-- What you need to do --
Could you copy exactly the lines from the one containing "How do I perform: Set timeframe to 1M?" through the last line of the records, leaving out every picture?

◇ ◇ ◇

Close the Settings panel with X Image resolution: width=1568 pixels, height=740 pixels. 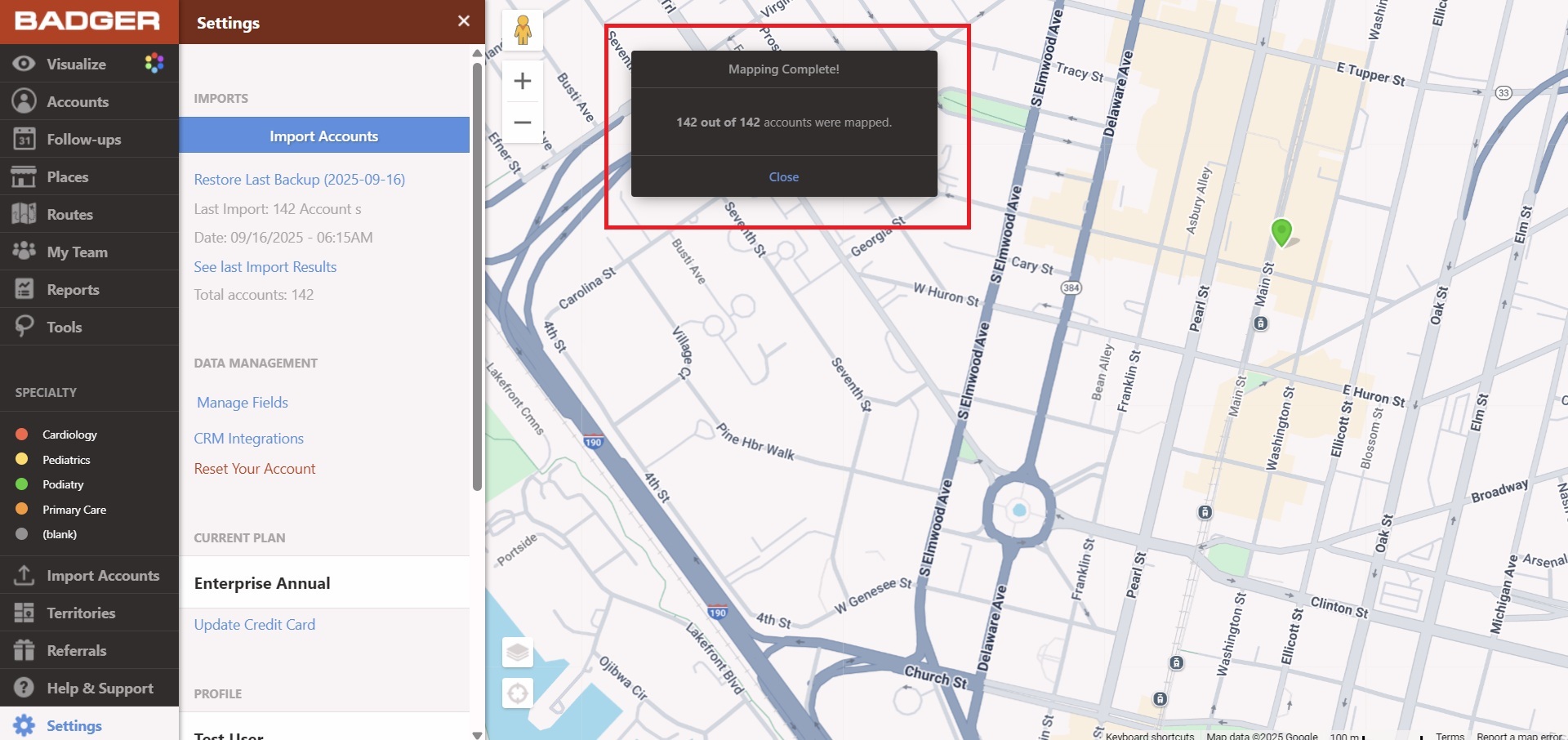tap(464, 21)
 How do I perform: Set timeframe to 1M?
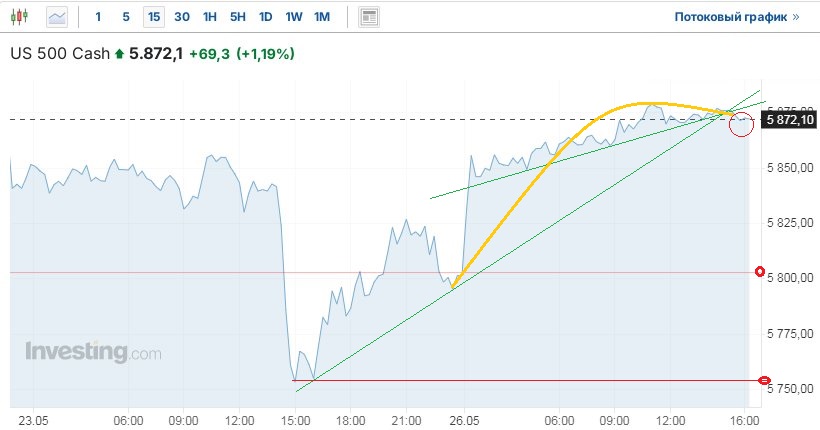click(x=321, y=17)
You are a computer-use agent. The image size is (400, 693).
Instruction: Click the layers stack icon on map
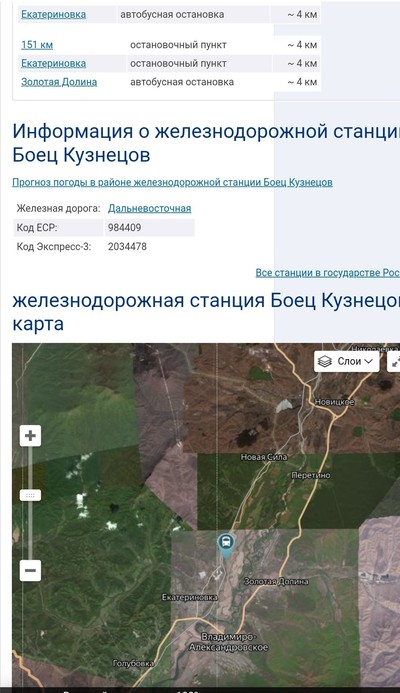325,362
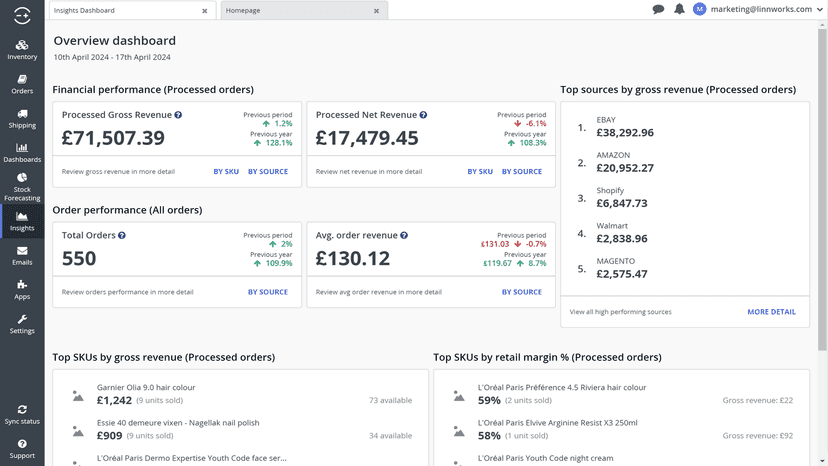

◇ ◇ ◇

-- Written solution --
 How do I perform: Set timeframe to 1M?
click(x=321, y=17)
You are a computer-use agent. The image size is (400, 693).
Instruction: Click the layers stack icon on map
325,362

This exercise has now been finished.